Saturday, 17 July 2021

A Characterisation of Economic Romanticism, Chapter 1 - Part 22


Sismondi, along with Malthus, Proudhon and the Narodniks is wrong. Capitalism develops the productive forces, and this increased production itself expands the market. But, it does not do so smoothly. It involves repeated crises, and these crises are an inextricable aspect of capitalism, and its development of the productive forces, just as much as earthquakes and volcanoes are inextricable elements of the Earth's geography, and plate tectonics, without which it would be a dead planet. Moreover, as Marx makes clear, the realisation of surplus value exists as a real problem.

“The entire mass of commodities, i.e. , the total product, including the portion which replaces the constant and variable capital, and that representing surplus-value, must be sold. If this is not done, or done only in part, or only at prices below the prices of production, the labourer has been indeed exploited, but his exploitation is not realised as such for the capitalist, and this can be bound up with a total or partial failure to realise the surplus-value pressed out of him, indeed even with the partial or total loss of the capital. The conditions of direct exploitation, and those of realising it, are not identical.” 

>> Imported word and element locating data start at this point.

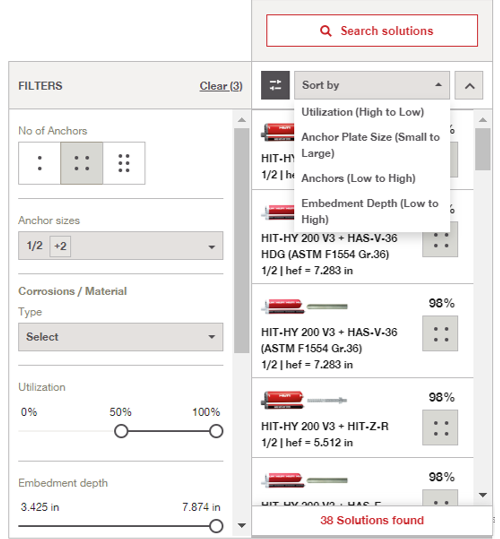This screenshot has height=539, width=500.
Task: Sort by Utilization (High to Low)
Action: [x=363, y=112]
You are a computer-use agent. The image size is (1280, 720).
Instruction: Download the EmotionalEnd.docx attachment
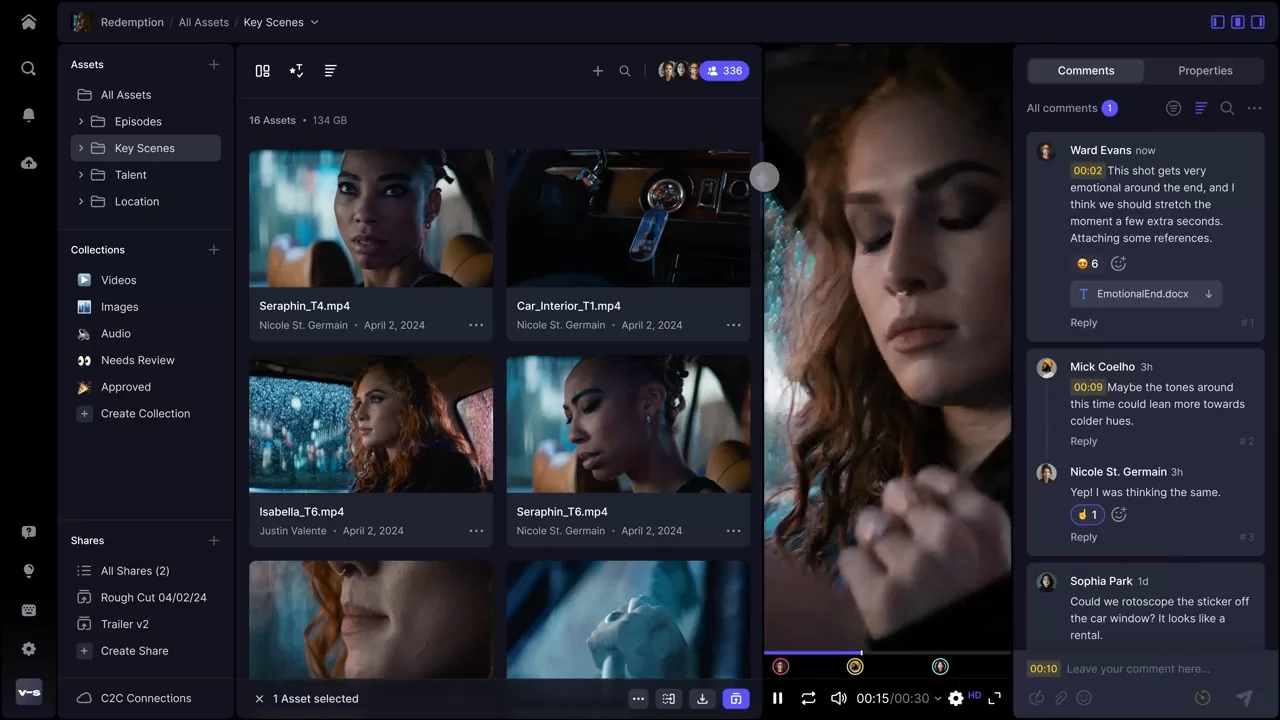point(1208,294)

(Marx, Capital III, Chapter 15) 

So surplus value is produced, but then it has to be realised. The more the produced surplus value, as a result of wages being low relative to the mass of new value created by labour, the greater the problem of realising this surplus value in the consumption of those workers. In Theories of Surplus Value, Marx quotes a Ricardian to this effect, 

““… the very meaning of an increased demand by them” (the labourers) “is a disposition to take less themselves, and leave a larger share for their employers; and if it be said that this, by diminishing consumption, increases glut, I can only answer, that glut […] is synonymous with high profits…” (op. cit., p. 59).” 

And, comments, 

“This is indeed the secret basis of glut.” 

(TOSV, Chapter 20) 

If the rate of surplus value is high then the problem of realising this surplus value in the consumption of the labourers increases. If the rate of surplus value is low, because capital is overproduced, and wages rise, workers consumption rises, so that the surplus value produced can be more easily realised in that consumption, but the produced surplus value is itself smaller. Moreover, as workers consume more with these higher wages, they satisfy their consumption needs in a range of products, and can only be encouraged to buy more if market prices fall substantially, meaning that the problem of realising the surplus value manifests in a different form. 

Marx continues in his description of this contradiction between the production of surplus value and its realisation. 

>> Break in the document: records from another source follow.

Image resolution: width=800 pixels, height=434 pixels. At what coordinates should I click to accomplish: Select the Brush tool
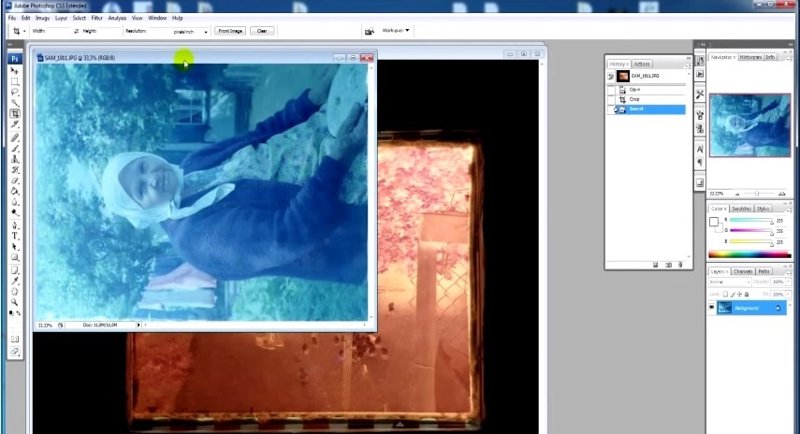coord(15,147)
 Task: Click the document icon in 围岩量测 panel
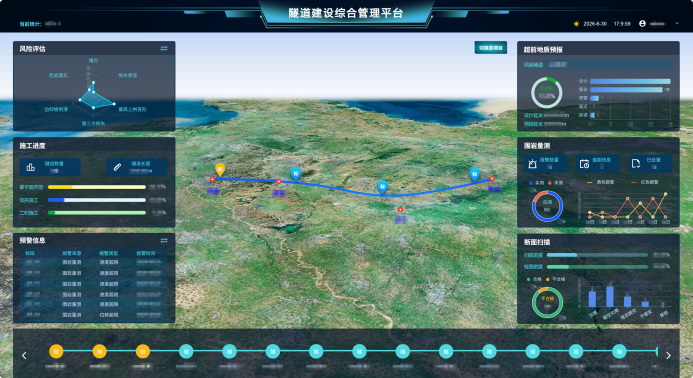tap(636, 164)
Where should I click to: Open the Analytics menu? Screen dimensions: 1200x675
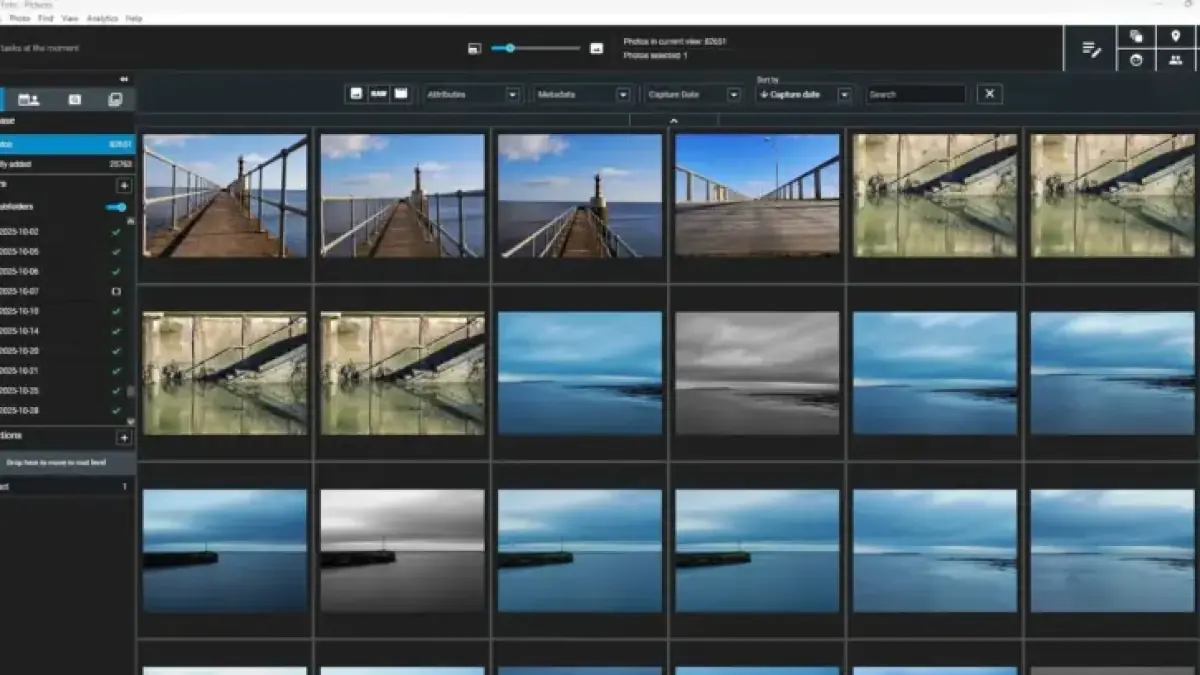tap(101, 18)
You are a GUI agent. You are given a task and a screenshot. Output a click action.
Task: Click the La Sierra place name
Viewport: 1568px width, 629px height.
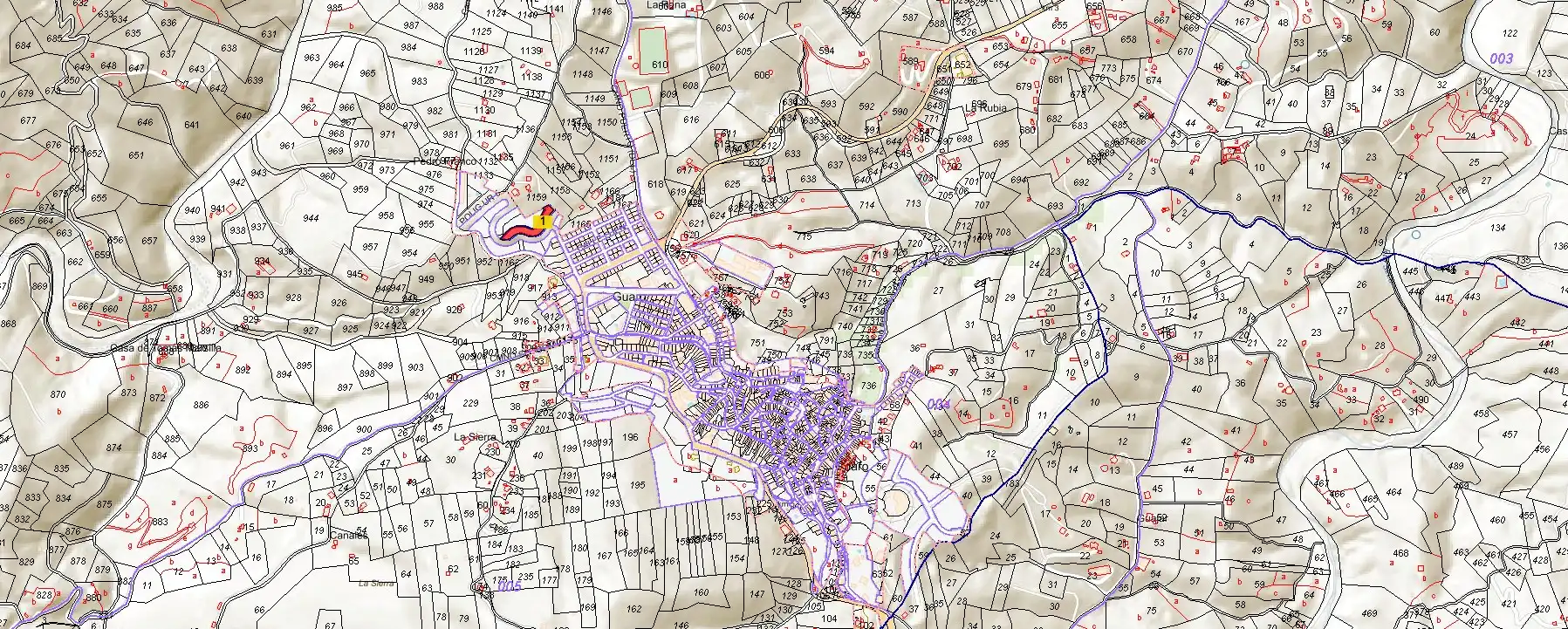[x=475, y=437]

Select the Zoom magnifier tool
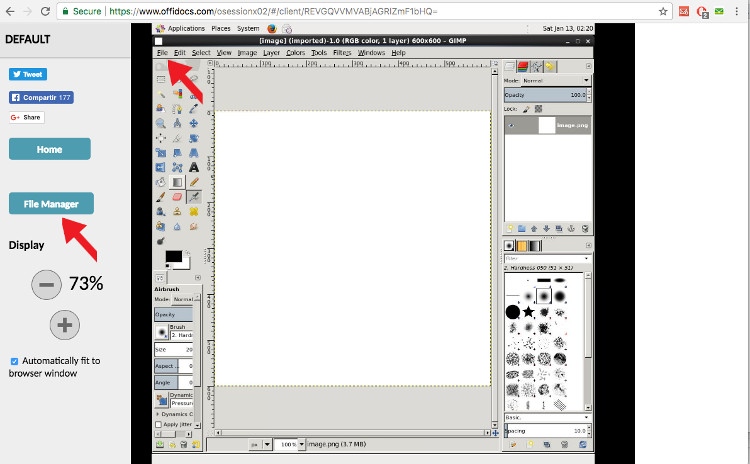[x=160, y=123]
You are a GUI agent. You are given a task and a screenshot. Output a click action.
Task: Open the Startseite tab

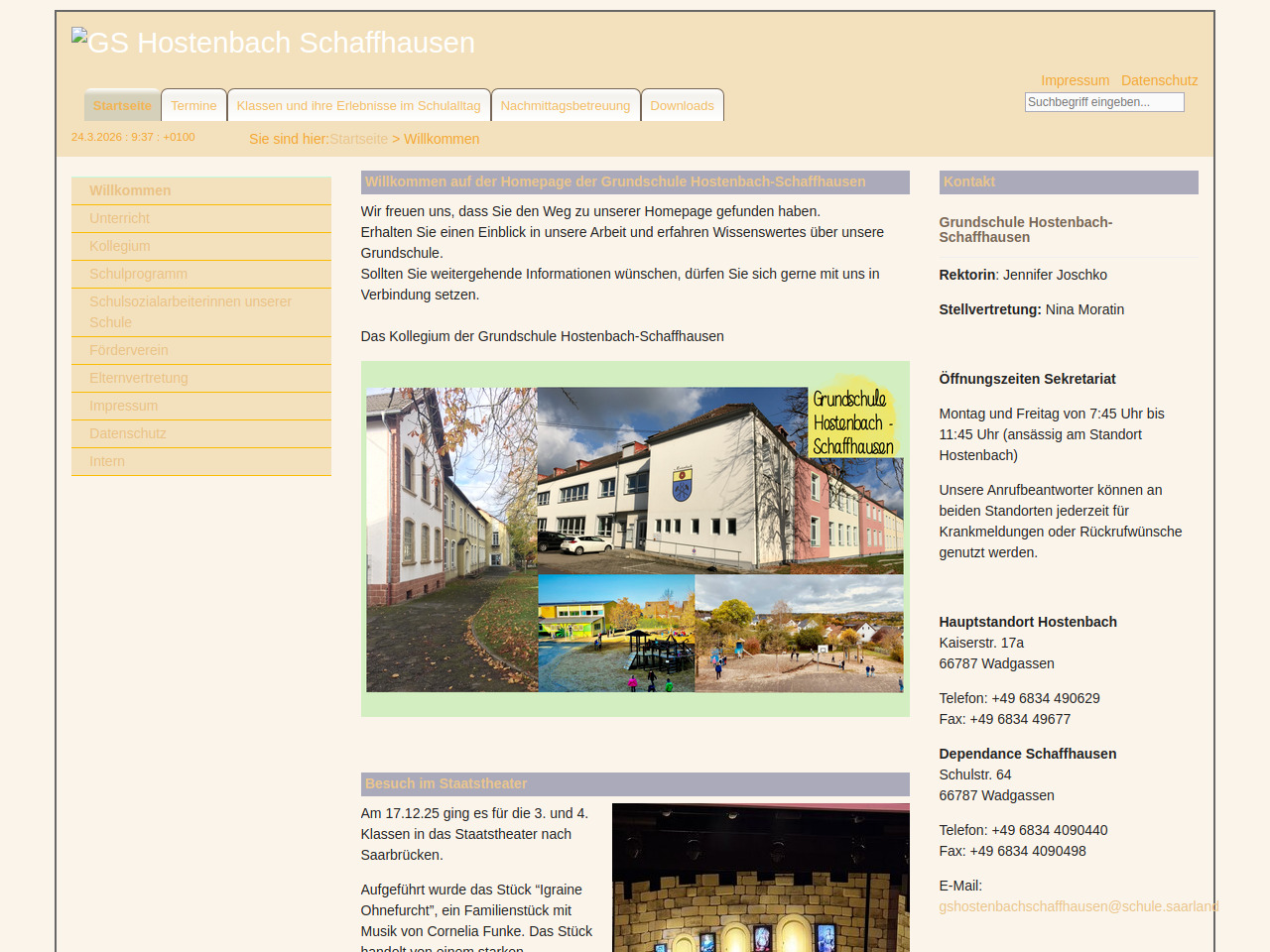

“They diverge not only in place and time, but also logically. The first are only limited by the productive power of society, the latter by the proportional relation of the various branches of production and the consumer power of society. But this last-named is not determined either by the absolute productive power, or by the absolute consumer power, but by the consumer power based on antagonistic conditions of distribution, which reduce the consumption of the bulk of society to a minimum varying within more or less narrow limits. It is furthermore restricted by the tendency to accumulate, the drive to expand capital and produce surplus-value on an extended scale.” 

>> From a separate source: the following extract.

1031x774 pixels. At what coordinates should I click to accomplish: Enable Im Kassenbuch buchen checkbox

(Capital III, Chapter 15) 

Sismondi is right that, ultimately, foreign markets are not a solution to this problem. As Marx says, it simply transfers the crisis from being a national to an international crisis. Yet, as Marx also points out, the existence of foreign markets is not irrelevant either, because the existence of these markets means the existence of a wider range of use values to participate in the process of exchange, which itself broadens, and thereby, expands the market.